Es ist Ferdinand Karlhofer zuzustimmen, wenn er in seinem Beitrag schreibt, dass der Arbeiterbewegung in Österreich die größten Umwälzungen seit 1945 ins Haus stehen. Jedoch hat er unrecht, wenn er ausführt, dass es absolut nicht abzusehen ist, wie sie daraus hervorgehen wird. Nichts ist absolut, jedoch eines liegt klar auf der Hand: Bei anhaltender "Untätigkeit" der Arbeiterbewegung in Österreich wird sich die neue schwarz-blaue Regierung stabilisieren und ihr Programm des gesellschaftlichen Umbaus erledigen können. Die Welt in Österreich wird dann für viele ArbeitnehmerInnen noch grauslicher als unter den vorherigen Regierungen sein. Sie werden bei den Löhnen mit massiver Unterstützung der Regierungsparteien gedrückt und ihre Kinder werden in einer neoliberalen Welt aufwachsen, die zu Recht mit der "alten" Arbeiterbewegung nichts mehr anzufangen weiß. Dieses nicht Wirklichkeit werden zu lassen ist Aufgabe jedes fortschrittlichen Menschen in diesem Lande. Es darf jedoch auf keinen Fall passieren, dass aufgrund irgendwelcher Befindlichkeiten die Bündnisfrage hierzu auf die alte Weise gestellt und abgehandelt wird.

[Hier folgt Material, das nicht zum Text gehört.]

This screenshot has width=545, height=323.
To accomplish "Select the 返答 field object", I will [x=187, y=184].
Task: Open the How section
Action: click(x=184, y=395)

Alles in allem ein gelungener Sammelband, der - wenn er auch nicht unmittelbar in die politischen Ereignisse in Österreich eingreifen kann - doch zumindest das Zusammengehörigkeitsgefühl gefördert hat. Dieses ist schon recht viel in Zeiten, wo kollektive Sicherungssysteme abmontiert werden und der Siegeszug des Individualismus schrankenlos zu sein scheint.